# What to do:
Scan the records beneath this line for the line holding "How do I perform: Click" and the line holding "Turn on Require", then transcribe exactly those two and all lines between.

# Input:
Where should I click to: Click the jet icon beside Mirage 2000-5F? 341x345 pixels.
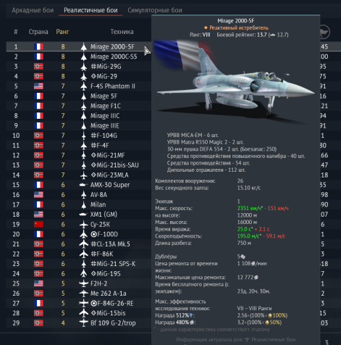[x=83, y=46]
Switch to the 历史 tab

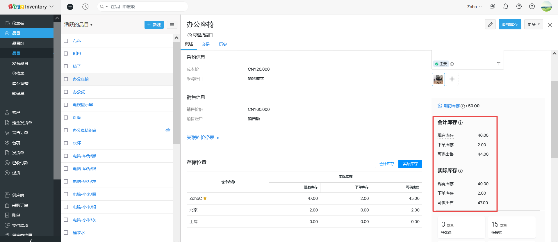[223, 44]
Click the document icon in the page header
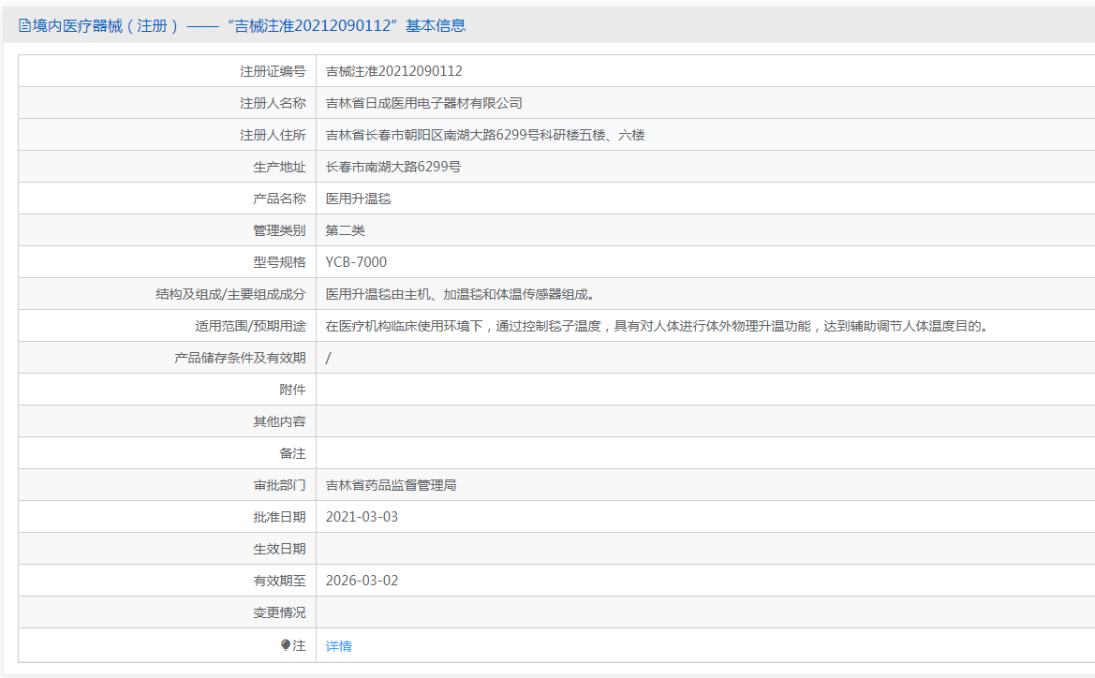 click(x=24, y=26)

==

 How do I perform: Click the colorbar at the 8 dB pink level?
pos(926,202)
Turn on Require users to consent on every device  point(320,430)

# Answer to this task:
 How do I perform: Click the colorbar at the 8 dB pink level?
pos(926,202)
Turn on Require users to consent on every device  point(320,430)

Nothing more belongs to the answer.